I wanted to ask everyone here for advice. First I want to tell the readers how we're handling this situation and please tell me if there's anything we need to be doing. We've never dealt with an injury of this magnitude before. One thing I will say is my shelter really does try to save the life of their cats. It would have been so much easier to euthanize him instead of treating him and getting him out of there.
--We have Sealy in a large kennel type cage. He'll remain in this cage until we think he's well on his way to recovery. He doesn't need to be bothered by the other cats. Nor does he need to go off and hide or chance getting the wound dirty and infected. Once able, we'll allow him to wander in a room with no other cats.
--He's on clean bedding that will be changed twice a day and the soiled bedding washed in plenty of hot water.
--He's being given the canned food spaced out so as not to make him sick.
--We have the pain medication injections to be given once a day for three days.
--He'll be watched around the clock for the next several days. He will go to bed with one of us, as the cage will fit nicely on a nightstand.
--Once he's up to it, he'll be taken out of the cage and held and loved on.
I did have a few people express concern that Sealy isn't spending the weekend at a vet. For starters, the vet has done all that can be done for him. And the vets in my area close at noon on Saturday and don't reopen until 8 a.m. Monday morning. He'd be all alone in a cold damp cage listening to dogs bark and cats meow.

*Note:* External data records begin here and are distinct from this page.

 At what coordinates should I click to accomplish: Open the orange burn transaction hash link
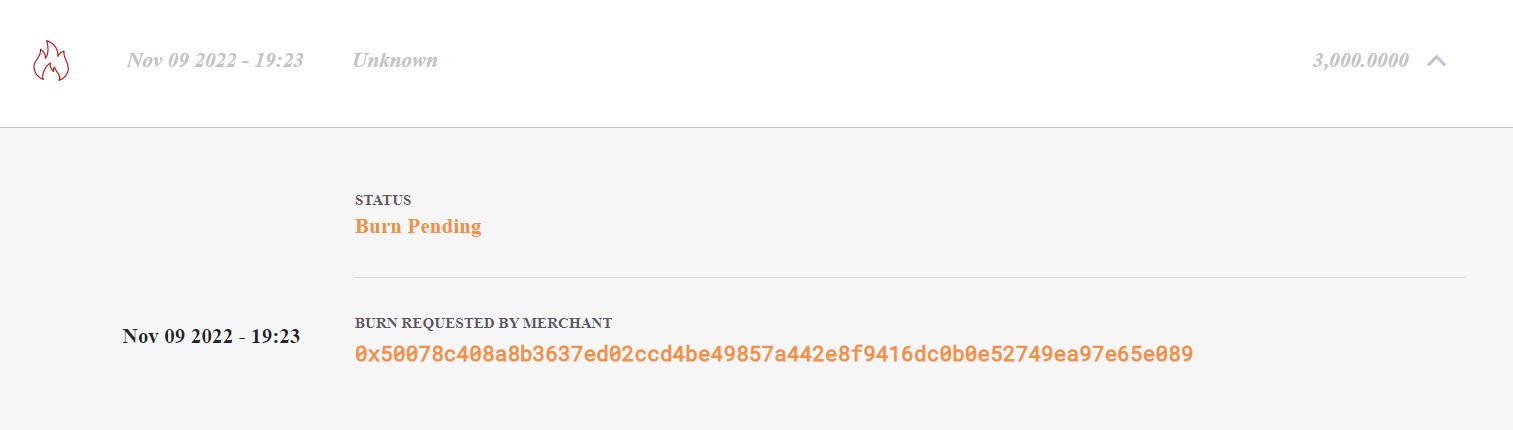tap(773, 354)
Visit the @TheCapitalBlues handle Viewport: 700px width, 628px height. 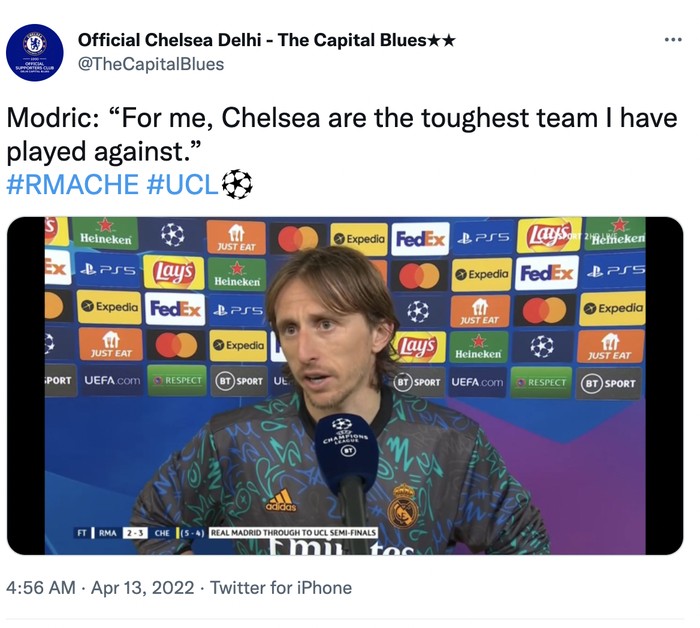(x=150, y=64)
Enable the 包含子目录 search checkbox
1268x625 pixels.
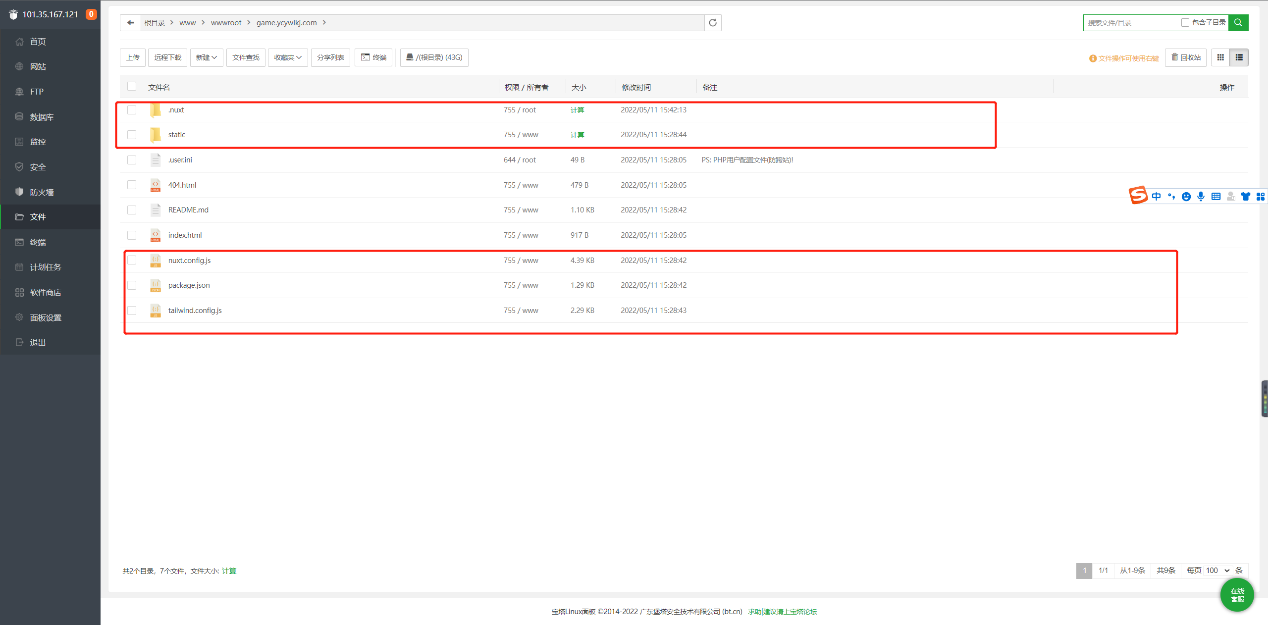pyautogui.click(x=1186, y=22)
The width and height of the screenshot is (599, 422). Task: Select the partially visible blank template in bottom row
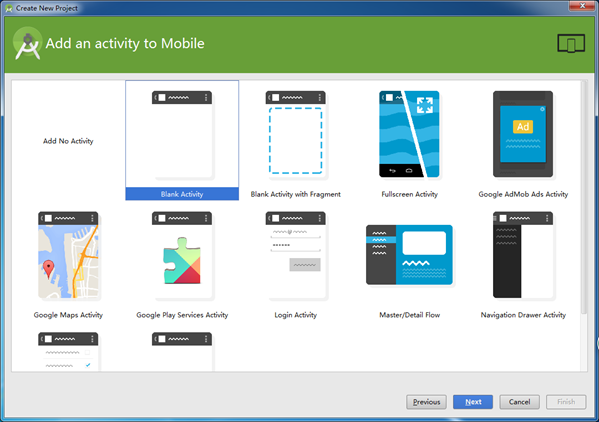pyautogui.click(x=182, y=351)
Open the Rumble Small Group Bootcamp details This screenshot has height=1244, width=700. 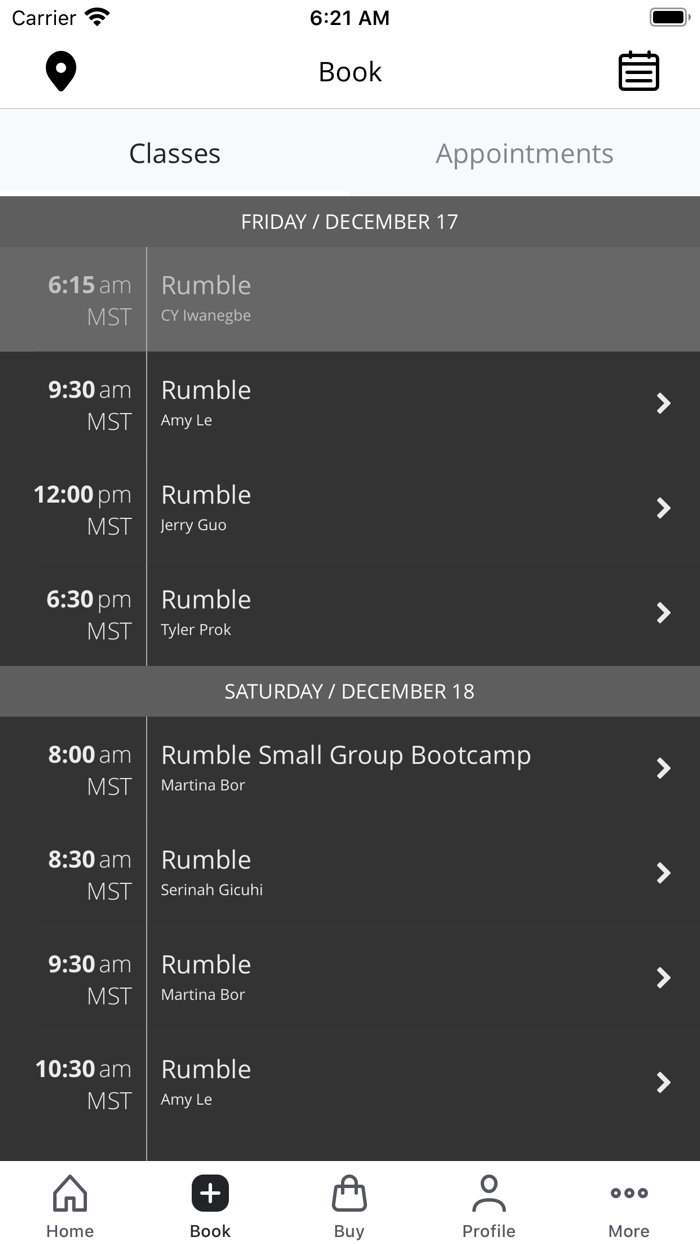point(350,768)
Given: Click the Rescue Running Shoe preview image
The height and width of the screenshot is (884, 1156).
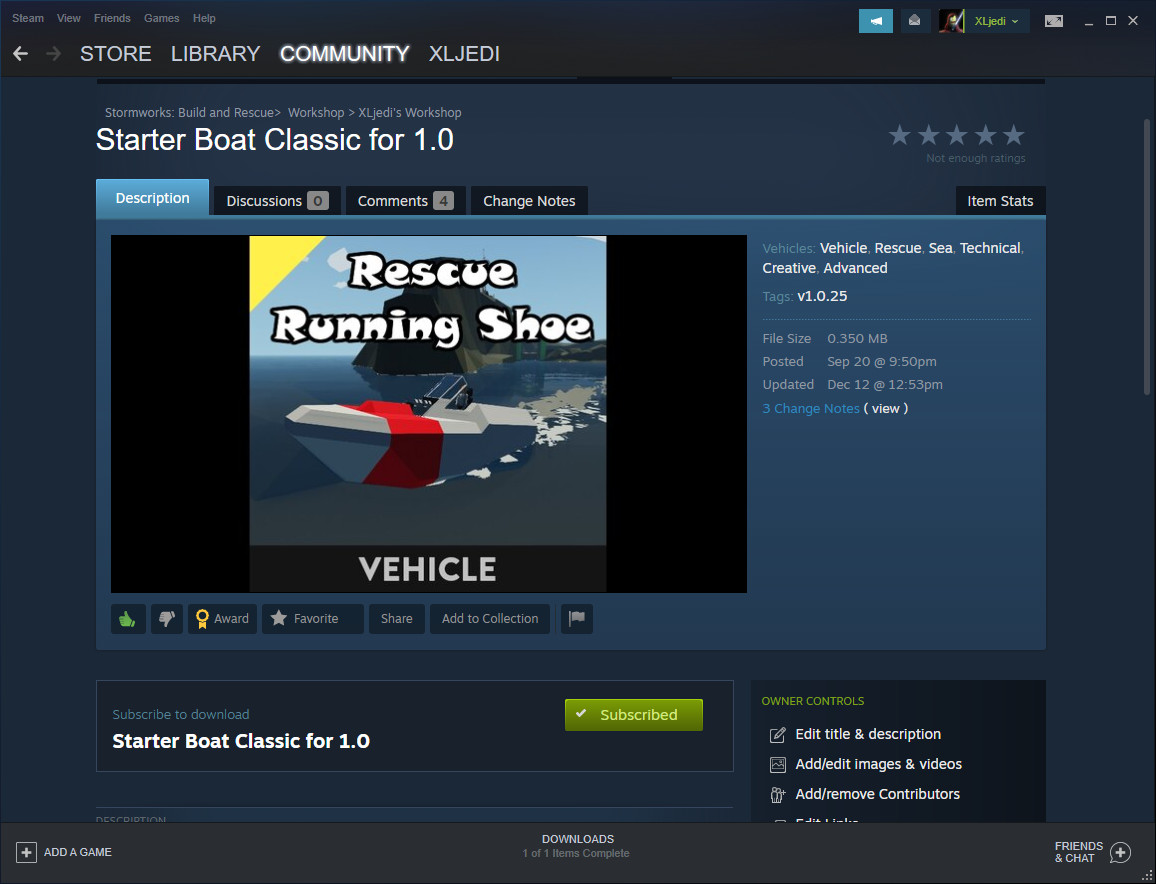Looking at the screenshot, I should coord(428,414).
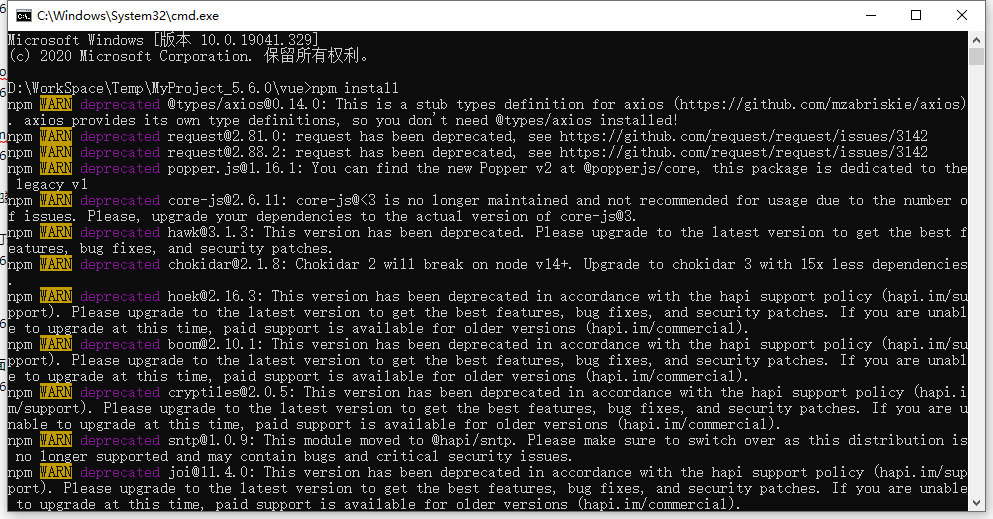Click the C:\Windows\System32\cmd.exe title text
Screen dimensions: 993x519
127,16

He'd really be no better off than he was at the shelter. Someone would check on him long enough to feed him and maybe clean the cage. Other than that, he'd be alone and we don't like to operate by those rules.
Sealy is at home with us. Maybe for a few weeks and maybe for a long time. It's difficult enough to adopt out healthy black cats. He has quite a few strikes against him with a missing ear and a wound that may not regrow hair, leaving his head with a rather lopsided appearance.
If he doesn't get adopted, we're prepared to take him for the long haul. Fostering would turn into a permanent resident. We feel he'll be a very grateful, loving cat once the car fan blade injury heals.
Are we doing all we can for him? Any advice you can give us to aid us in his recovery?
I hope none of you have to see an injury as serious as the one we're dealing with. It's heartbreaking. I'd tell you the injuries aren't as bad as they appear, but that would be a lie. My daughter and I are both lucky to have strong dispositions when it comes to witnessing injuries. We saw his picture and wanted to help him.
For those of you who would like to keep up with Sealy's progress, please go to www.facebook.com/prayersforsealy. I don't plan to post his recovery photos on my Facebook pages because it's upsetting for a lot of people to have to look at them.
Please keep this dear boy in your thoughts.